→ AIM OF THE TASK
Can you pull out, word for word, only the rows that begin at the line containing "The height and width of the screenshot is (449, 798)." and end after the line containing "Image resolution: width=580"?
##### DATA PROVIDED
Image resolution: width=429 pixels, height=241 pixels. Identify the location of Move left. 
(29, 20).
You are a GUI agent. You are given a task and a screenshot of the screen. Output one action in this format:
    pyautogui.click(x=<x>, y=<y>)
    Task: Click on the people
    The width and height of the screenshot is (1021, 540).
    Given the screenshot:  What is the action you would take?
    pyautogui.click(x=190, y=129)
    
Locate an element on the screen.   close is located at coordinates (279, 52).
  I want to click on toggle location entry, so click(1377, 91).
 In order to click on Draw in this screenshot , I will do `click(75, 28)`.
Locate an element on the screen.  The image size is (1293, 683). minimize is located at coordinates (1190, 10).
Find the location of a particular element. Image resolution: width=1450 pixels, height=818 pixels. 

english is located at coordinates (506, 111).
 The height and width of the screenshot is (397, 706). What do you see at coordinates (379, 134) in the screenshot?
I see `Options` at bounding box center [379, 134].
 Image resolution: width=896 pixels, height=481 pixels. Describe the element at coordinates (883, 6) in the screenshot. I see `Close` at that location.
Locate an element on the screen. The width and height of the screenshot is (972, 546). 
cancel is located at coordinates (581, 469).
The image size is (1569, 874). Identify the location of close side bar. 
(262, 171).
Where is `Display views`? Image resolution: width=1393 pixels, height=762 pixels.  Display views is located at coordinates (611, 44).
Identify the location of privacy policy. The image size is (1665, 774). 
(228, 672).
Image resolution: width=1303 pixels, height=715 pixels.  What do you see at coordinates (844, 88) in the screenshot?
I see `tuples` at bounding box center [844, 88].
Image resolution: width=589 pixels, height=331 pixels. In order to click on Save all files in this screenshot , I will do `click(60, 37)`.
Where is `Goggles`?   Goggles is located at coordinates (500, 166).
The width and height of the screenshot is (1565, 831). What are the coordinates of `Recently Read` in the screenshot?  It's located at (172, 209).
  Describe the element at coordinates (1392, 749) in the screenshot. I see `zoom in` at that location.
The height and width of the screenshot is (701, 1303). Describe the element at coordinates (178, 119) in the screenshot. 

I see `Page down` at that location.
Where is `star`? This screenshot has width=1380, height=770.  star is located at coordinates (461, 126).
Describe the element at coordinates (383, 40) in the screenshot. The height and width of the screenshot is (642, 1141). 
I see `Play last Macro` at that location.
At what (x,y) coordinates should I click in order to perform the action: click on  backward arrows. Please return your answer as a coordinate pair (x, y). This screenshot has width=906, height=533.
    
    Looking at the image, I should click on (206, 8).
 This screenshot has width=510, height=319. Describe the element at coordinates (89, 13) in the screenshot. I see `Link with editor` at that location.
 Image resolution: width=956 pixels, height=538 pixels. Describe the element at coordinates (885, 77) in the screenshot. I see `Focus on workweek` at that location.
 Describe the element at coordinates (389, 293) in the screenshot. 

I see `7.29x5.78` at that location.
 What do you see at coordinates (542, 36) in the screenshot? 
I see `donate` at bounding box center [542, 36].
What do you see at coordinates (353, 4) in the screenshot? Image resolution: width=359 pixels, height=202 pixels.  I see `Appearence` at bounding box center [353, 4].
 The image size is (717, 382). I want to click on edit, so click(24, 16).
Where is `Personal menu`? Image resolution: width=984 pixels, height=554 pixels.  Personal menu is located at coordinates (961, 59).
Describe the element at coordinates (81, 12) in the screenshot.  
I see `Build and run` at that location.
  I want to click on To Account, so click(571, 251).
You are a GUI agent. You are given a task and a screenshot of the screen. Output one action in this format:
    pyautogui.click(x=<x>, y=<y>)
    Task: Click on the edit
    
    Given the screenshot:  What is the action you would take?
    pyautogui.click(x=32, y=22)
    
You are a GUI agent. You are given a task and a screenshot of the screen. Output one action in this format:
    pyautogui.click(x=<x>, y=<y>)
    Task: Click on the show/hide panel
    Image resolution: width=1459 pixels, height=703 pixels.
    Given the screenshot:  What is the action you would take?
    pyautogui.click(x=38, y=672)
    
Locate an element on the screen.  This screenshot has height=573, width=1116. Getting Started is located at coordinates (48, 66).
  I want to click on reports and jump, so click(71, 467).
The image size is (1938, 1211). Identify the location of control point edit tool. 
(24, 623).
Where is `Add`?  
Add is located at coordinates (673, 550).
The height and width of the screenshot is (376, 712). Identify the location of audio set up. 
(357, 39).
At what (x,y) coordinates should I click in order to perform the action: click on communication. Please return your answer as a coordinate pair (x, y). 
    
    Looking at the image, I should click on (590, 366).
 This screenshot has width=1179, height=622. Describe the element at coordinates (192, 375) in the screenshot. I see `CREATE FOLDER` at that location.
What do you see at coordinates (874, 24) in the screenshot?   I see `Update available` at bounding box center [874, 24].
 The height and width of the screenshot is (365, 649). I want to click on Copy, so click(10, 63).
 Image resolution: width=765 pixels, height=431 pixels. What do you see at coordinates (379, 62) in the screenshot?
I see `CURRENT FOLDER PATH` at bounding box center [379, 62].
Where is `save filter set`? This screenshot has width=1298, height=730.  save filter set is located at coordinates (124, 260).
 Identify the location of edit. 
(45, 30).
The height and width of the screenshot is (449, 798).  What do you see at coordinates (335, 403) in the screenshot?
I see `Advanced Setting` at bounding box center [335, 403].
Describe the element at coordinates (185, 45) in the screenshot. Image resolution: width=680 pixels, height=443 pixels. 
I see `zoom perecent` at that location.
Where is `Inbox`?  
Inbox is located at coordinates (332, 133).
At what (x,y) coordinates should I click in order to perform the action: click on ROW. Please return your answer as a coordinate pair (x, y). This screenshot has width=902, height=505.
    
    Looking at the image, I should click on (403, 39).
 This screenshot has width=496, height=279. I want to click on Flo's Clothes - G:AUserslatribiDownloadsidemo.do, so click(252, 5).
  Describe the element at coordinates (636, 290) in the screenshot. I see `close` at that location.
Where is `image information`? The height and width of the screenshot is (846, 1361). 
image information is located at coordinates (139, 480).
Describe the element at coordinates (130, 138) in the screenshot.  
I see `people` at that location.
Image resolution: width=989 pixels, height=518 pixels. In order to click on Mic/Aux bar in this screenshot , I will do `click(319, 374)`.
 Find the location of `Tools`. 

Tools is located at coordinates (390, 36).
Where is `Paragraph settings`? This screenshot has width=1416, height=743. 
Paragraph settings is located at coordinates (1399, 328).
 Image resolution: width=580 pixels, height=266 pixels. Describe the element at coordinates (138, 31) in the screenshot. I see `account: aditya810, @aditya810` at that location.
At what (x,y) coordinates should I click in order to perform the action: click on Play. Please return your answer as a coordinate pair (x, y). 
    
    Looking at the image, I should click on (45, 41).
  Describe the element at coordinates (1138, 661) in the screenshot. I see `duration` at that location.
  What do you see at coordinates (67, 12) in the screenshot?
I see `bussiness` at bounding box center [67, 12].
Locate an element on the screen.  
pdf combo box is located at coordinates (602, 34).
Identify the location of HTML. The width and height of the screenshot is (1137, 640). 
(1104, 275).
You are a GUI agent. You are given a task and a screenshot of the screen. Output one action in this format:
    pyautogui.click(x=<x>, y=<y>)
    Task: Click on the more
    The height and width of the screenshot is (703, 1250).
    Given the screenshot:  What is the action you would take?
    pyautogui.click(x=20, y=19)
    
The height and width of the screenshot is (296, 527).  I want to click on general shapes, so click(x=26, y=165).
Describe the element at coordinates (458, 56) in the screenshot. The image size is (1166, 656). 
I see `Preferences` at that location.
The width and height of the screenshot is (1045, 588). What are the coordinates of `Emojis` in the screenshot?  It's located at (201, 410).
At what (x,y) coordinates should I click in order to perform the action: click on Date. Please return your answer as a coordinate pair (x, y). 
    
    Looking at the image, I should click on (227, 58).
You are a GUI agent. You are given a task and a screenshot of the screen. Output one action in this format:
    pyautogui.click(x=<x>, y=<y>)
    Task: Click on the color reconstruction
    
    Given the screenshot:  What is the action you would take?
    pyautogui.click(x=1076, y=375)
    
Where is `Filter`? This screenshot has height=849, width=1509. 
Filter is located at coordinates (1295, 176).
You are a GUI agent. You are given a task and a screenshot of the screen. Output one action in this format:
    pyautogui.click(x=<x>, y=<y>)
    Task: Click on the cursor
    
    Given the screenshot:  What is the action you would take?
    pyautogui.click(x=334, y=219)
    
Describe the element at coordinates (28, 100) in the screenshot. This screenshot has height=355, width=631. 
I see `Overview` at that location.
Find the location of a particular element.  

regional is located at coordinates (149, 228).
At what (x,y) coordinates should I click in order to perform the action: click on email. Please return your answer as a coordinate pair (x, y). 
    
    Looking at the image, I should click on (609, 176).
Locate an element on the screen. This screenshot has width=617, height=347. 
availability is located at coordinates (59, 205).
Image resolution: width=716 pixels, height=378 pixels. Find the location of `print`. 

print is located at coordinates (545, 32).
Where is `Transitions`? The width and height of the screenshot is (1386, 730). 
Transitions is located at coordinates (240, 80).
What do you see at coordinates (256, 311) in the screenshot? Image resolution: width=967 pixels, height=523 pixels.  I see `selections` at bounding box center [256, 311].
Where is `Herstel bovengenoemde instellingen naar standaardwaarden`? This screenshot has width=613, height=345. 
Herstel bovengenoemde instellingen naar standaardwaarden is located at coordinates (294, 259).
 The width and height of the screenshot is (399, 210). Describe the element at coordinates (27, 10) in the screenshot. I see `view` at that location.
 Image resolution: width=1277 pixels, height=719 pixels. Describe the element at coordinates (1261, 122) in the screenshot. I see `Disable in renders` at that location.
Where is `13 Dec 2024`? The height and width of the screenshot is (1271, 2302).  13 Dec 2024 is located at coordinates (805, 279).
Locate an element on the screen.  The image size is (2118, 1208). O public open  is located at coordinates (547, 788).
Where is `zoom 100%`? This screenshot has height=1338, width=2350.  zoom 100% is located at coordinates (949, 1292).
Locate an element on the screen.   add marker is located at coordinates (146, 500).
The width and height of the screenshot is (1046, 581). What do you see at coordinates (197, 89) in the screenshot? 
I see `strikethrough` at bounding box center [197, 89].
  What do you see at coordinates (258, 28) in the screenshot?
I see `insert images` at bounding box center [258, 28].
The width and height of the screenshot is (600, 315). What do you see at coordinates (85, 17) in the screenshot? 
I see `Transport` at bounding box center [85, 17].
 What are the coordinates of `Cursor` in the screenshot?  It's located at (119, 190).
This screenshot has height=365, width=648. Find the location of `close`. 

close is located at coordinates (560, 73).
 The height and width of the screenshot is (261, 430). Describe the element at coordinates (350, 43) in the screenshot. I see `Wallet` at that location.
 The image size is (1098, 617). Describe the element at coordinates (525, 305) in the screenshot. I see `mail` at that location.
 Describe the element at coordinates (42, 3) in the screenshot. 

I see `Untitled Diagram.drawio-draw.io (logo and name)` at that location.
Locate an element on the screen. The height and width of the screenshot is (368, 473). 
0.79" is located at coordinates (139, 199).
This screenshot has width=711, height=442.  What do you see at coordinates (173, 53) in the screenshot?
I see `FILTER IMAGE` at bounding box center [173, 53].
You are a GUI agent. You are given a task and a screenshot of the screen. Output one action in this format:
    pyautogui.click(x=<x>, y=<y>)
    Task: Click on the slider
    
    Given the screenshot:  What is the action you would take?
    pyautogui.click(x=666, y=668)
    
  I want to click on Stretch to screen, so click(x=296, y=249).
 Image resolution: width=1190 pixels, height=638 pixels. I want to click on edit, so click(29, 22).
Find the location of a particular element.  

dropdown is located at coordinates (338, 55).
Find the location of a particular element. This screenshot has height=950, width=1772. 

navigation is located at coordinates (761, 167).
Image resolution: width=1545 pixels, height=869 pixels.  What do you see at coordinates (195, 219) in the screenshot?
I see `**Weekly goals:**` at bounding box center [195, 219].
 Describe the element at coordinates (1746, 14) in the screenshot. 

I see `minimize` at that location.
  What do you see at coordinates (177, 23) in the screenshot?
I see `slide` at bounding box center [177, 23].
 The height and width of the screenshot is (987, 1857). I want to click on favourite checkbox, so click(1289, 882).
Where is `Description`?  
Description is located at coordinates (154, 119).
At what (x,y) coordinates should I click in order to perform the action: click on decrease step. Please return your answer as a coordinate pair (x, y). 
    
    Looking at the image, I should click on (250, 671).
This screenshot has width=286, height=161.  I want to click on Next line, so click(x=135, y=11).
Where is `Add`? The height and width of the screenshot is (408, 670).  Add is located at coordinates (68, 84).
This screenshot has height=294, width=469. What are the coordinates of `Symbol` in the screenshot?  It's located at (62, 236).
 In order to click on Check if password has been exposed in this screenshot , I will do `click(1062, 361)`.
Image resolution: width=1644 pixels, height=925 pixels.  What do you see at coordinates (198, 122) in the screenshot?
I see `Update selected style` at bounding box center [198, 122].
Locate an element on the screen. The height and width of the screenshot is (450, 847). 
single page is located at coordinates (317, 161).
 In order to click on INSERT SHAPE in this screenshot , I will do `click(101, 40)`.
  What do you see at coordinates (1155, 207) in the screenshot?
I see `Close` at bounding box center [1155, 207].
##########
→ OUTPUT
The height and width of the screenshot is (449, 798).  What do you see at coordinates (335, 403) in the screenshot?
I see `Advanced Setting` at bounding box center [335, 403].
Describe the element at coordinates (185, 45) in the screenshot. Image resolution: width=680 pixels, height=443 pixels. 
I see `zoom perecent` at that location.
Where is `Inbox`?  
Inbox is located at coordinates (332, 133).
At what (x,y) coordinates should I click in order to perform the action: click on ROW. Please return your answer as a coordinate pair (x, y). This screenshot has width=902, height=505.
    
    Looking at the image, I should click on (403, 39).
 This screenshot has width=496, height=279. I want to click on Flo's Clothes - G:AUserslatribiDownloadsidemo.do, so click(252, 5).
  Describe the element at coordinates (636, 290) in the screenshot. I see `close` at that location.
Where is `image information`? The height and width of the screenshot is (846, 1361). 
image information is located at coordinates (139, 480).
Describe the element at coordinates (130, 138) in the screenshot.  
I see `people` at that location.
Image resolution: width=989 pixels, height=518 pixels. In order to click on Mic/Aux bar in this screenshot , I will do `click(319, 374)`.
 Find the location of `Tools`. 

Tools is located at coordinates (390, 36).
Where is `Paragraph settings`? This screenshot has width=1416, height=743. 
Paragraph settings is located at coordinates (1399, 328).
 Image resolution: width=580 pixels, height=266 pixels. Describe the element at coordinates (138, 31) in the screenshot. I see `account: aditya810, @aditya810` at that location.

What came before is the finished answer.